▼
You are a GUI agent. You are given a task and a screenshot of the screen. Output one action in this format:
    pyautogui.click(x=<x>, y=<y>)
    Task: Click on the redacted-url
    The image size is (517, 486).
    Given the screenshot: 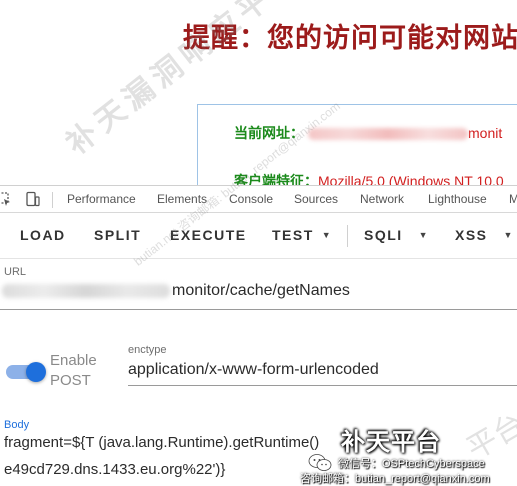 What is the action you would take?
    pyautogui.click(x=388, y=134)
    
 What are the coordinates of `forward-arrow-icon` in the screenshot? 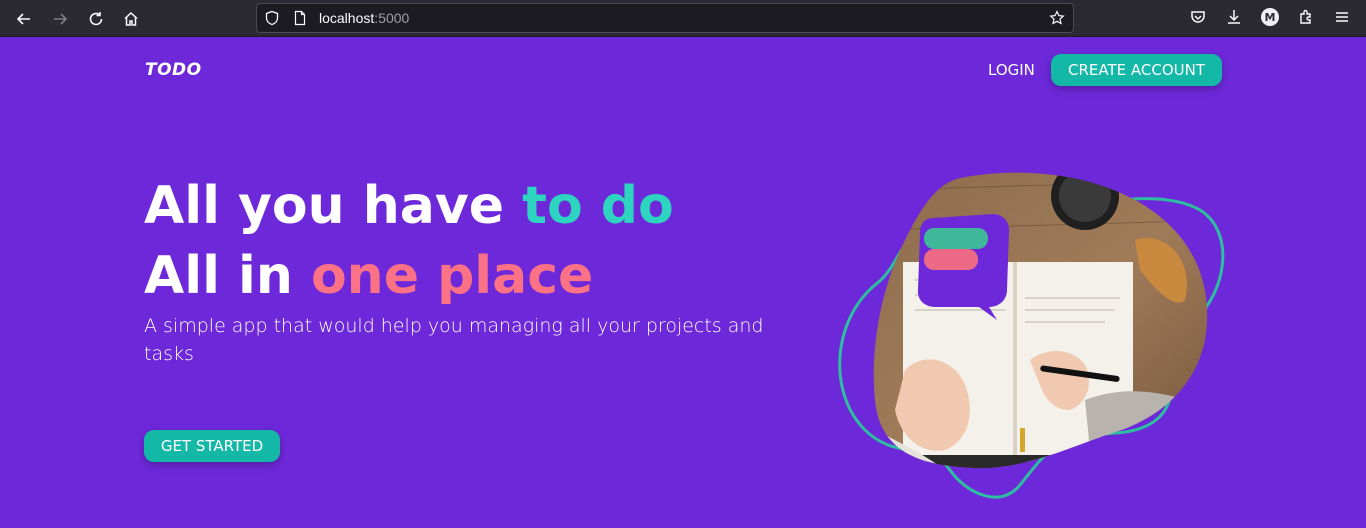 It's located at (61, 19).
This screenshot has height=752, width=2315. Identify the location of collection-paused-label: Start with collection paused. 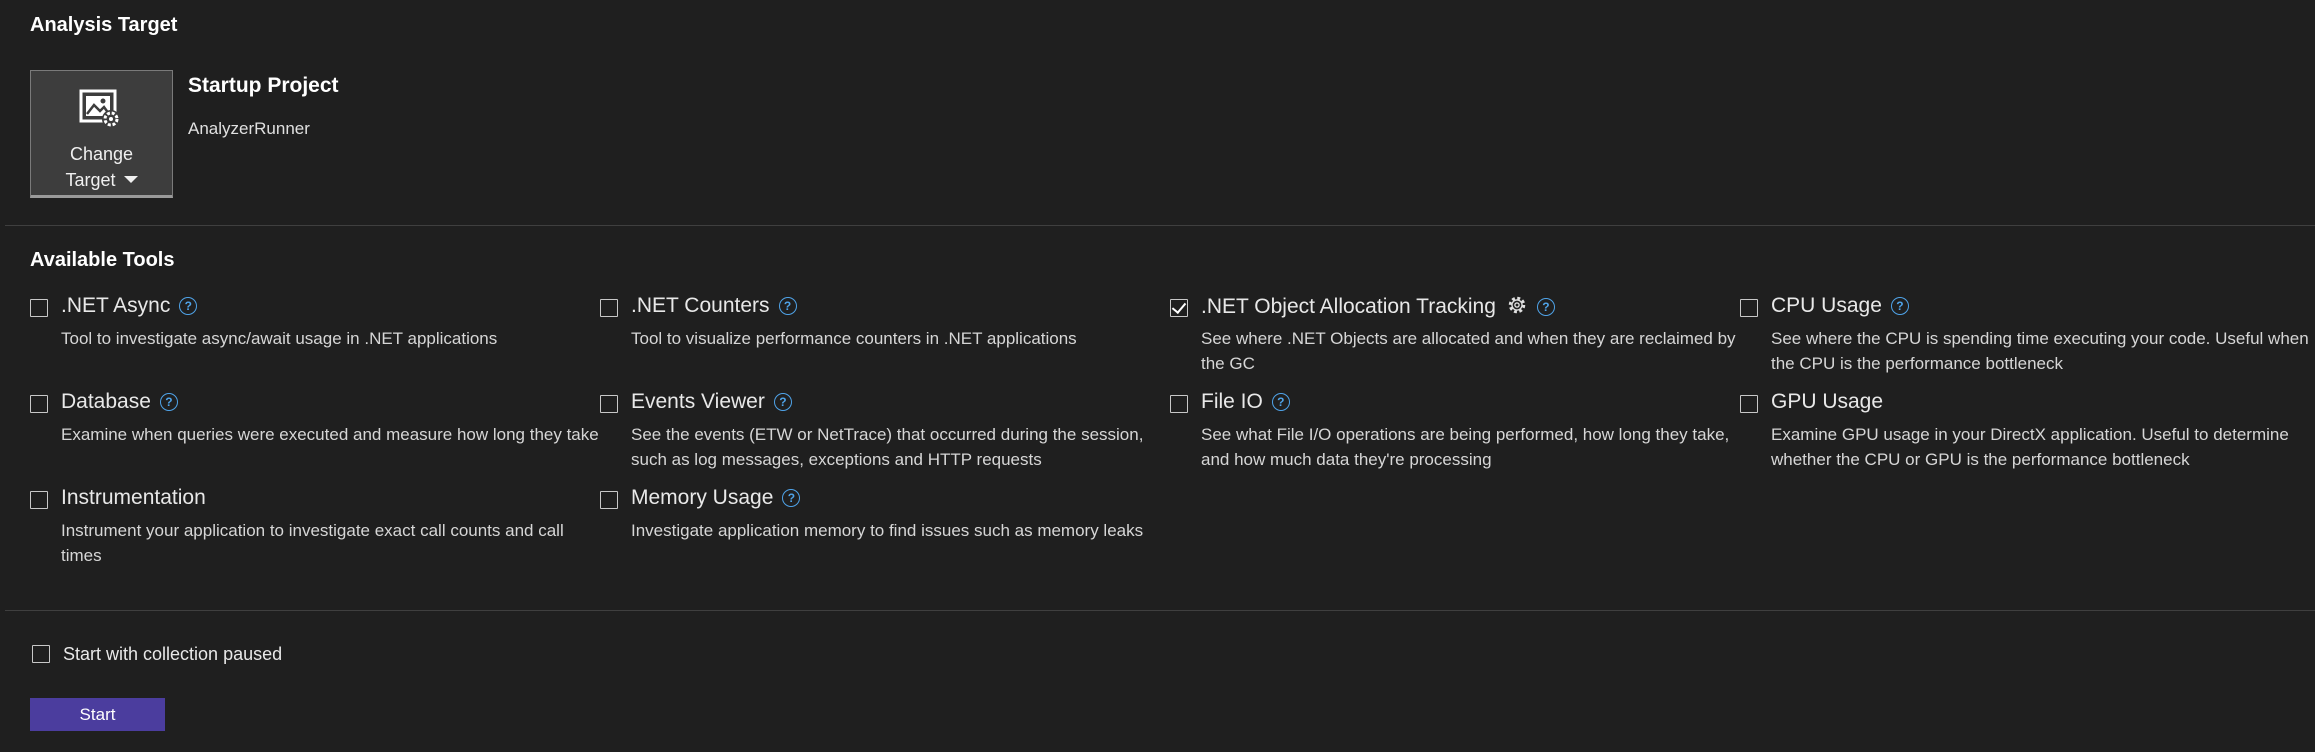
(172, 654).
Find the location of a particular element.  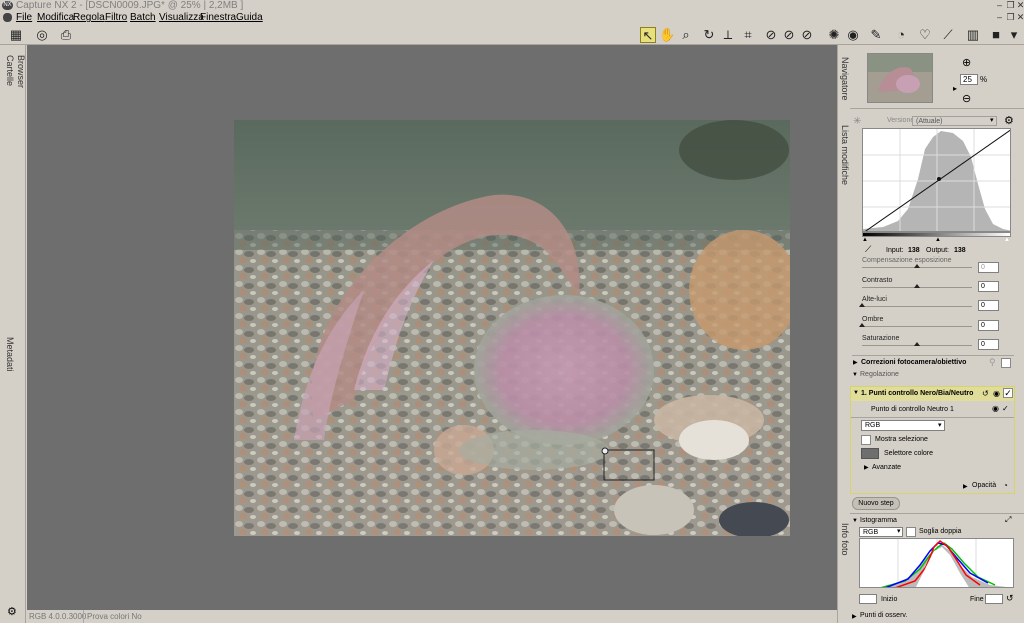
▲
What you will do — Copy the data word for word, from the line containing "This screenshot has" through the end of the data, both ends included. Leave the pictures out of your copy.

Answer space —
This screenshot has height=752, width=2315. Identify the location of collection-paused-label: Start with collection paused. 
(172, 654).
Find the location of a particular element.  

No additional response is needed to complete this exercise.